**WORK REQUEST**
In the listing below, the lines starting at the line with "The height and" and ending at the line with "You are a GUI" are to be output verbatim. Images stay out of the copy.

**RECORDS SUPPLIED**
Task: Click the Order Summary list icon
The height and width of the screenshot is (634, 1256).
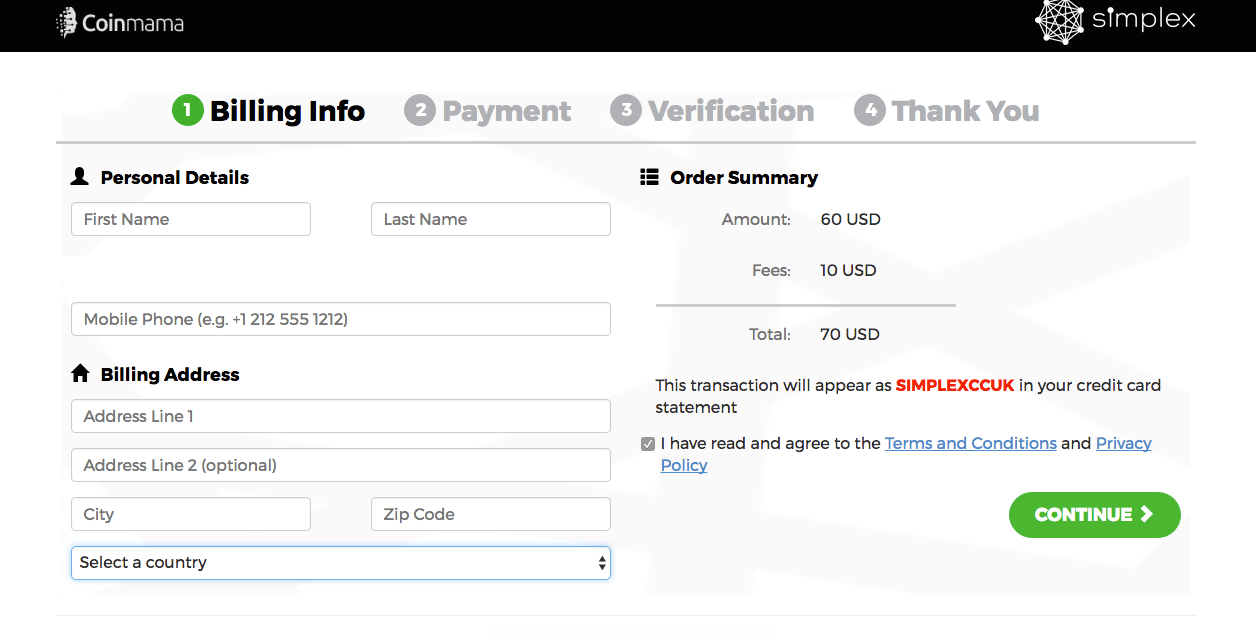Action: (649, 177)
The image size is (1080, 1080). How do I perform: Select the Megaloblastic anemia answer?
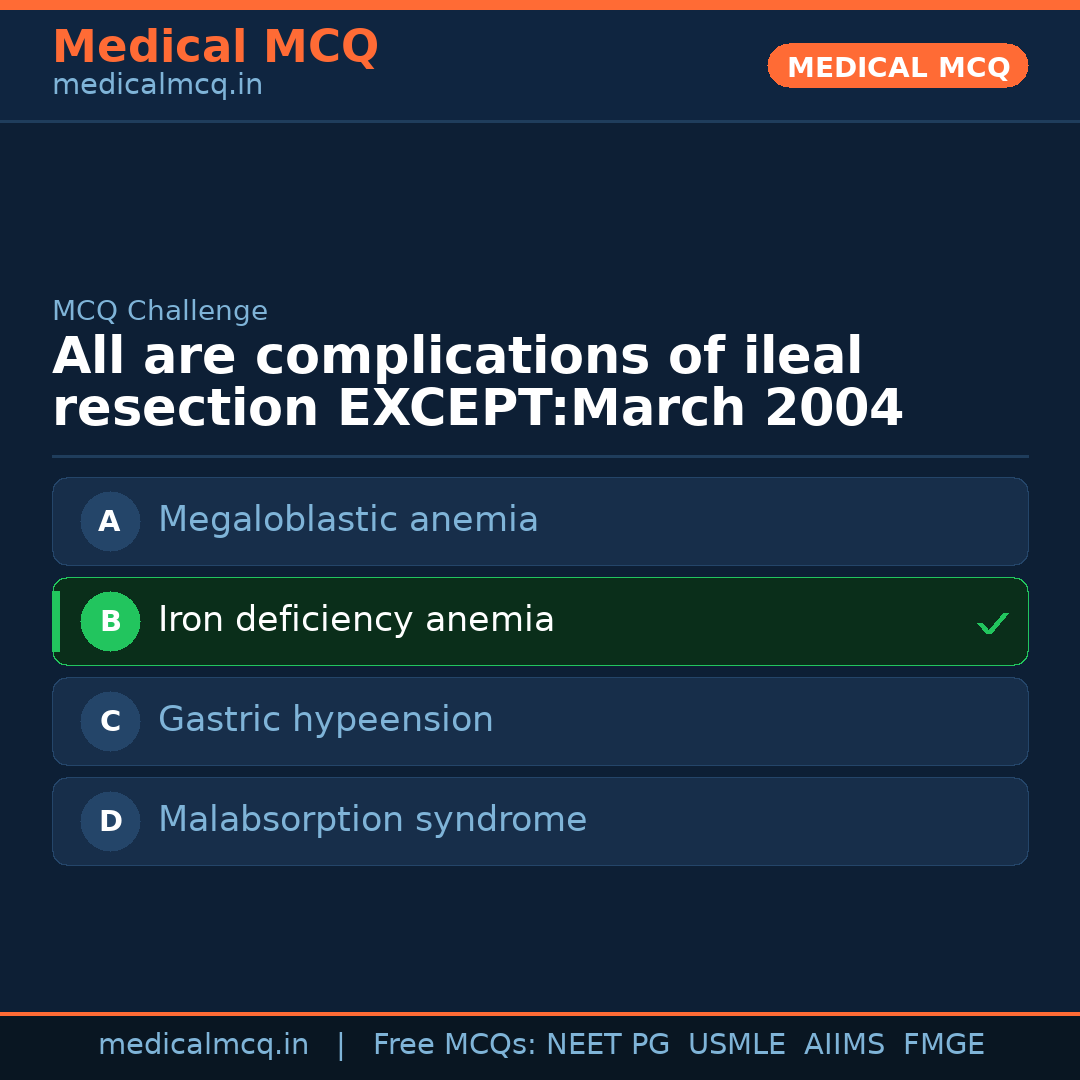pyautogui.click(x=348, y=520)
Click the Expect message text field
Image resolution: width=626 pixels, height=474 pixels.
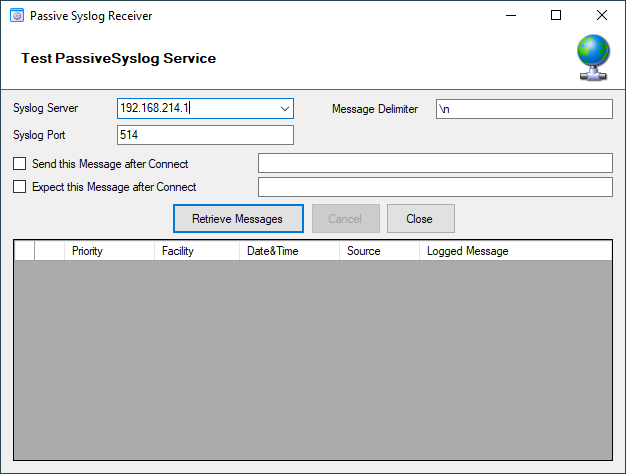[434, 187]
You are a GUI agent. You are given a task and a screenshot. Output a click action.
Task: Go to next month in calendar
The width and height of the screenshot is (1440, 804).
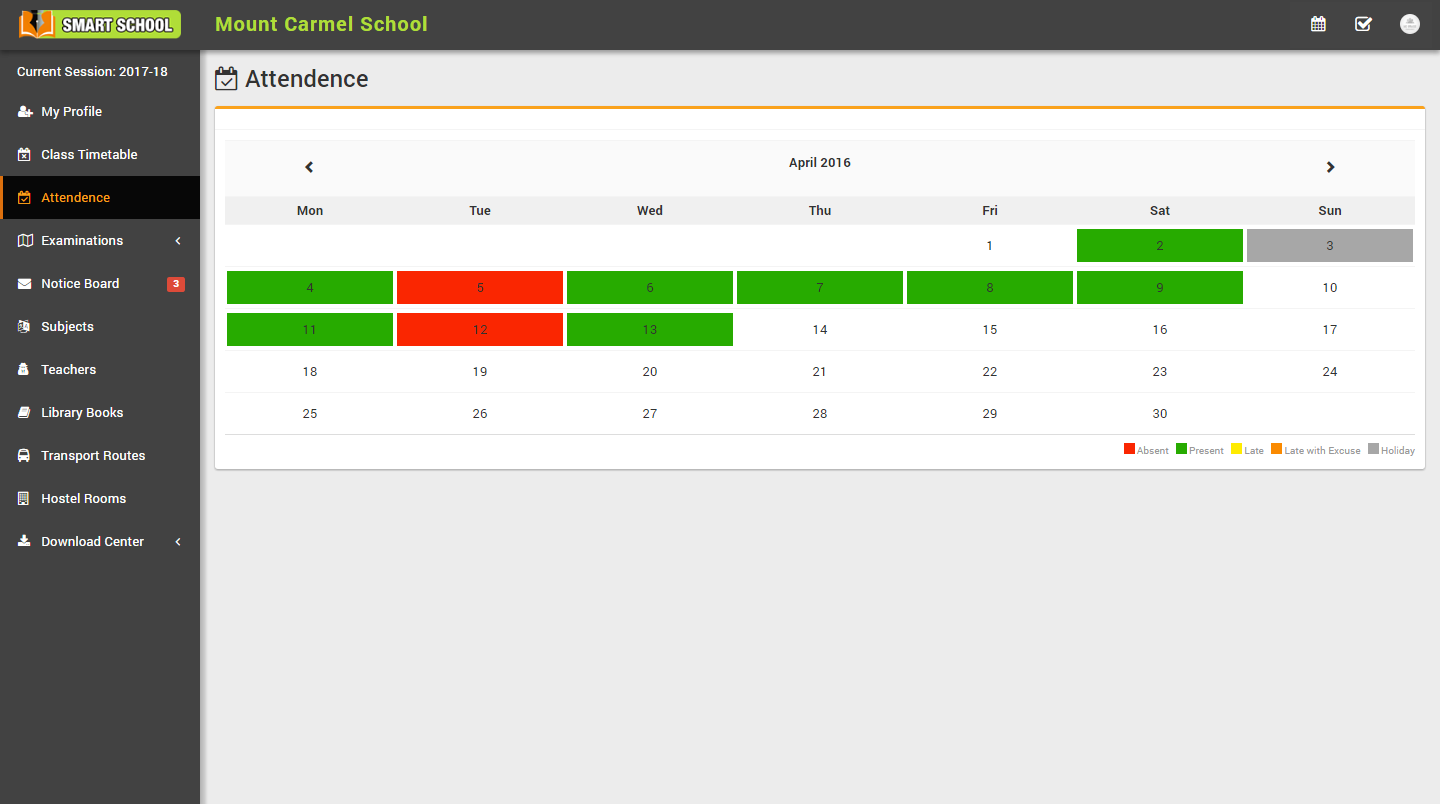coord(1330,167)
* * *
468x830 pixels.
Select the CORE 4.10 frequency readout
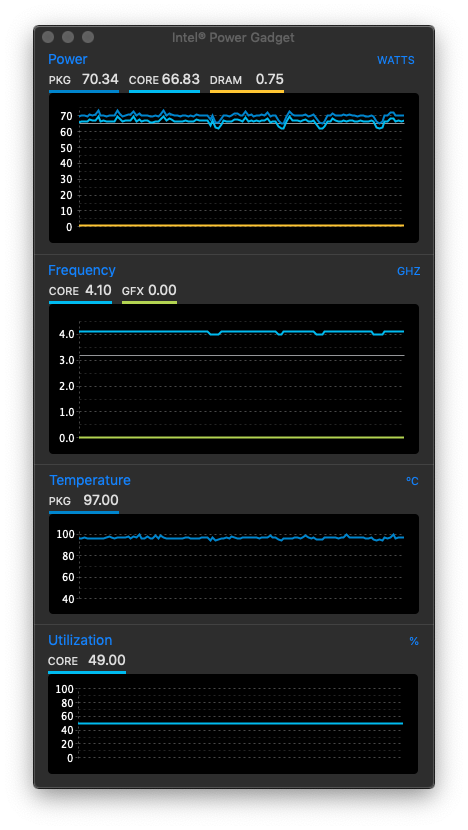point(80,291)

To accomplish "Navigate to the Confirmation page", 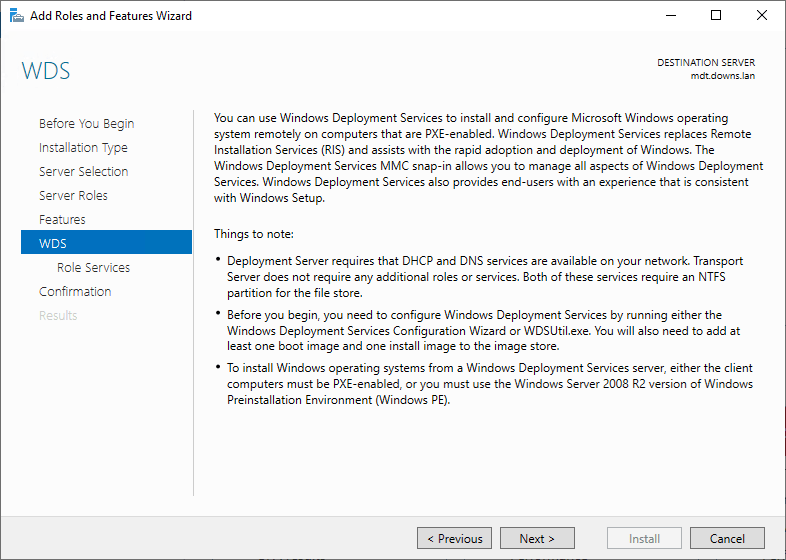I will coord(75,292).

**PROBLEM SOLUTION**
The height and width of the screenshot is (634, 1256).
Action: (649, 177)
The image size is (1080, 1080). How do I perform: Select the Megaloblastic anemia answer?
pyautogui.click(x=348, y=520)
Click the Expect message text field
Image resolution: width=626 pixels, height=474 pixels.
[434, 187]
You are a GUI agent. You are given a task and a screenshot. Output a click action.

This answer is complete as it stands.